A 1PPS synchronization module that generates a 1PPS signal, satellite connection status information, and a UART communication signal from the satellite signal,
Comprising a signal processing means for generating a signal necessary for time synchronization of the power device control device using the signal output from the 1PPS synchronization module,
The signal processing means is,
1PPS signal verification means for verifying the 1PPS signal,
1PPS synchronization IRIG signal generating means for generating and outputting an IRIG signal synchronized to the 1PPS signal using the 1PPS signal verified by the 1PPS signal verification means;
It includes a satellite connection status confirmation means for generating satellite connection status information synchronized to the 1PPS signal using the satellite connection status information,
The 1PPS signal verification means starts counting the internal timer when the 1PPS signal is generated and then compares the count number of the internal timer up to the time of 1PPS signal generation with a preset range,
The satellite connection status checking means checks the satellite connection status by checking whether the satellite connection status information is input from the 1PPS synchronization module when the count number of the internal timer is within a preset range, and if the satellite connection status is normal, the satellite connection status confirmation means is configured to check the satellite connection status. Synchronizes the satellite connection status information input from the 1PPS synchronization module to the next 1PPS signal to generate satellite connection status information synchronized to the 1PPS signal,
The 1PPS synchronization IRIG signal generating means generates the 1PPS synchronization IRIG signal synchronized to the next 1PPS signal when the count number of the internal timer is within a preset range, and generates the 1PPS synchronization IRIG signal according to the satellite connection status information input from the 1PPS synchronization module. A satellite antenna-integrated time synchronization device that generates the 1PPS synchronization IRIG signal using an internal real-time clock when the satellite connection is poor. delete In claim 4,
The signal processing means further includes a gate driver that boosts the voltage level of the IRIG signal synchronized to the 1PPS signal. In claim 4,
The signal processing means further includes a communication data generating means for generating and outputting communication data using a 1PPS signal synchronized to the 1PPS signal and satellite connection status information synchronized to the 1PPS signal. A time synchronization device integrated with a satellite antenna. The method of any one of claims 4, 6, and 7,
The signal processing means includes a control device status checking means for checking the operating status of the power device control device and the power device controlled by the power device control device,
A satellite antenna-integrated time synchronization device further comprising display means for visually displaying the operation states of the power device control device and the power device according to a confirmation result of the control device status check means.
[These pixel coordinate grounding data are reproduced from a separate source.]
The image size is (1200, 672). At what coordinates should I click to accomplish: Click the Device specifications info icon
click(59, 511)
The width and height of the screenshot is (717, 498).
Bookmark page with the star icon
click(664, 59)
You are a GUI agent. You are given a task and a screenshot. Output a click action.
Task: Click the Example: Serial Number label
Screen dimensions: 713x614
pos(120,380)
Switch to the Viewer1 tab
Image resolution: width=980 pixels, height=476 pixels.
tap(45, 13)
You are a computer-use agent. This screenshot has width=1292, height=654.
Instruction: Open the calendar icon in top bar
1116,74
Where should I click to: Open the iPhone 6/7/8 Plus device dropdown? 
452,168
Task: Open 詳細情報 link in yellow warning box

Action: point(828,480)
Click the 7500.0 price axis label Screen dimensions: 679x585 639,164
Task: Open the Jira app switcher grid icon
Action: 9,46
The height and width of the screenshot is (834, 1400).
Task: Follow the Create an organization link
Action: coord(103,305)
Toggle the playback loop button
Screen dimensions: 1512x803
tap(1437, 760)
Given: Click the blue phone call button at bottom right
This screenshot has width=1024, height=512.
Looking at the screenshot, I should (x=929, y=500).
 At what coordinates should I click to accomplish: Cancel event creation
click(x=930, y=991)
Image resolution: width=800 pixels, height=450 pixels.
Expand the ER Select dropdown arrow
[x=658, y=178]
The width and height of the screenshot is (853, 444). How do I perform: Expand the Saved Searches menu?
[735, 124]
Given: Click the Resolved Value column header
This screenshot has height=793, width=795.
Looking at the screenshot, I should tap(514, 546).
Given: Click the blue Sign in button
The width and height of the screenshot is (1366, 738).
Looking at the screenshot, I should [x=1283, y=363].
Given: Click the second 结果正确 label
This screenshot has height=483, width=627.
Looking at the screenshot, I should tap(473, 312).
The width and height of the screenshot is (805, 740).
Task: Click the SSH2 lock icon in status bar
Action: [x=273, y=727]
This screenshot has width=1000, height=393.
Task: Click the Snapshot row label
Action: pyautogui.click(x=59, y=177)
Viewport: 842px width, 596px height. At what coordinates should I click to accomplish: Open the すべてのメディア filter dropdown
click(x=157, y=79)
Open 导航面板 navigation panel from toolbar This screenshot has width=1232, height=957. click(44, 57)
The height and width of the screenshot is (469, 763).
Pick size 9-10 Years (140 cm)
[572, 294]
The method of any one of claims 4, 6, and 7,
The signal processing means includes an IRIG status checking means for verifying whether the IRIG signal synchronized to the 1PPS signal is abnormal,
A satellite antenna-integrated time synchronization device further comprising display means for visually displaying whether an IRIG signal synchronized to the 1PPS signal is abnormal according to a confirmation result of the IRIG status confirmation means. In claim 4,
A satellite antenna-integrated time synchronization device further comprising display means for visually displaying the satellite connection status according to a confirmation result of the satellite connection status confirmation means. The method of any one of claims 4, 6, and 7,
The signal processing means is a satellite antenna-integrated time synchronization device that outputs the 1PPS signal and the IRIG signal synchronized to the 1PPS signal.